Information gleaned from stop-and-frisk targets must be sealed and cannot be used for subsequent police investigations, an appellate panel has held while finding that individuals whose information was disclosed or utilized have a private right of action against New York City.
In an opinion addressing the ongoing debate over the New York City Police Department's stop-and-frisk policies, a unanimous panel of the Appellate Division, First Department, yesterday reversed a trial court and delivered a victory to civil rights activists who have criticized and legally challenged police procedures.
The panel in an unsigned opinion flatly rejected the city's position and, significantly, held that targets need not await a "readily apparent prospective injury" before seeking relief under a state privacy law.
It "makes little sense for plaintiffs to have to wait until their job applications are in the mail or they are about to appear for job interviews before they have standing to bring a cause of action against the effect of unsealed records," the court said.
The decision reverses a June 2011 holding by Acting Supreme Court Justice Barbara Jaffe (See Profile), reinstates several claims against the city and fortifies two sections of Criminal Procedure Law, §§160.50 and 160.55, which require sealing records in cases terminated in favor of the arrestee or where the individual is convicted of a noncriminal offense (NYLJ, July 7, 2011).

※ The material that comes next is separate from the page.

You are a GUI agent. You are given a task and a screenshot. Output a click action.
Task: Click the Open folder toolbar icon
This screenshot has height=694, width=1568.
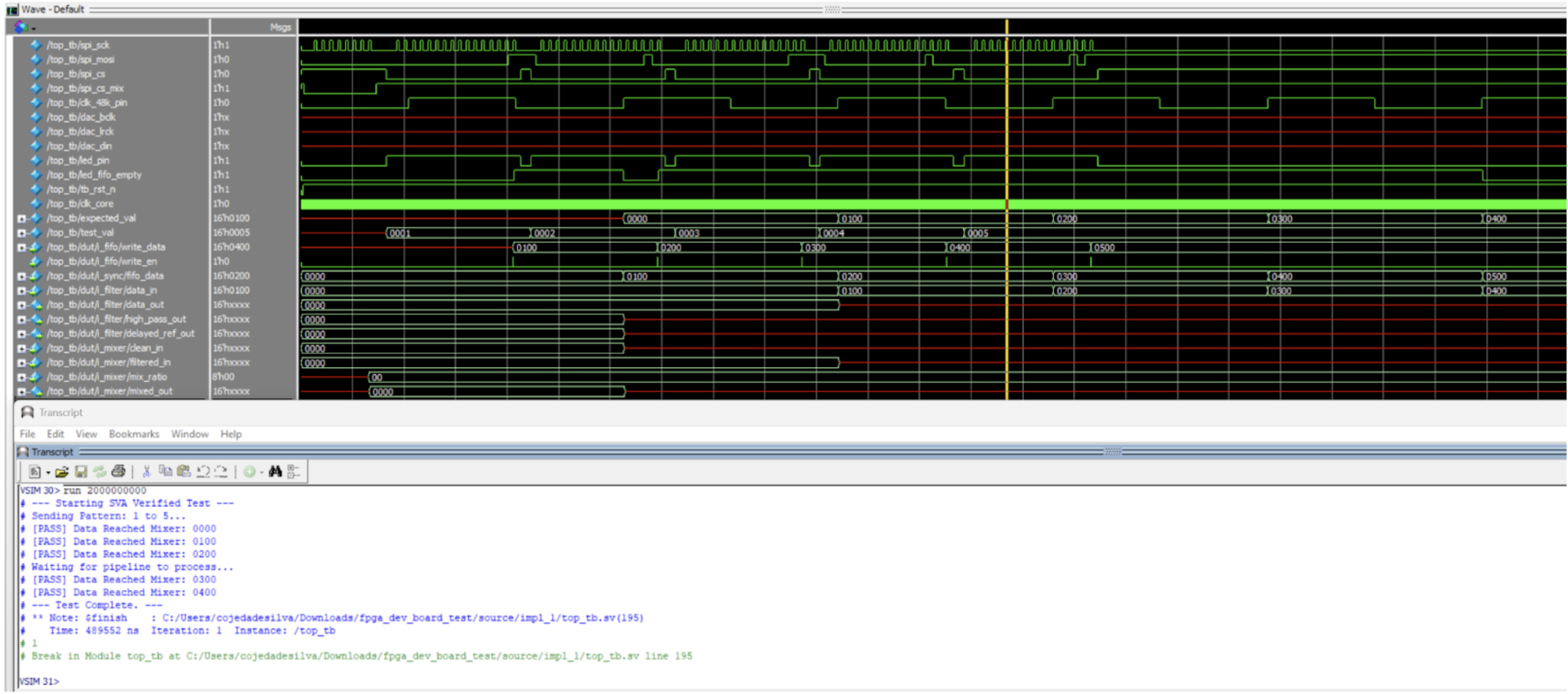pyautogui.click(x=62, y=472)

Lino v. City of New York , 106579/10, centers on two named plaintiffs, Clive Lino and Daryl Khan, who were arrested and issued subsequently dismissed summonses under a stop-and-frisk encounter.
Lino, a 29-year-old Harlem resident who works at a facility for students in crisis, was issued two summonses in 2009 after he was stopped by officers in the Bronx. Khan, a 35-year-old freelance journalist from Brooklyn, was also issued two summonses in an unrelated matter. In both cases, the summonses were dismissed.
Records show that the NYPD requires officers to complete a form, which includes the name and address of the individual stopped and frisked. That information is then entered into a central data base where it is stored for "investigators to utilize in subsequent location and apprehension of criminal suspects" and "remains there indefinitely, for use in future investigations," the court said, quoting from a 2009 letter from Police Commissioner Raymond Kelly to Councilman Peter Vallone Jr.
Legislation signed by Governor David Paterson in 2010 bars the NYPD from retaining stop-and-frisk information when the individual questioned is let go without an arrest or summons (NYLJ, July 19, 2010). Yesterday's decision affords new protections, as well as remedies, to those who are charged or issued a summons if the matter is dismissed.
The First Department said the plaintiffs in a suit filed by the New York Civil Liberties Union "correctly assert that they have suffered an injury in fact for two reasons: (1) their records remain unsealed, which puts them at imminent risk that their records will be disclosed, and (2) the NYPD is improperly disclosing plaintiffs' records in the 'stop and frisk' database, which may lead to plaintiffs being targeted in future investigations."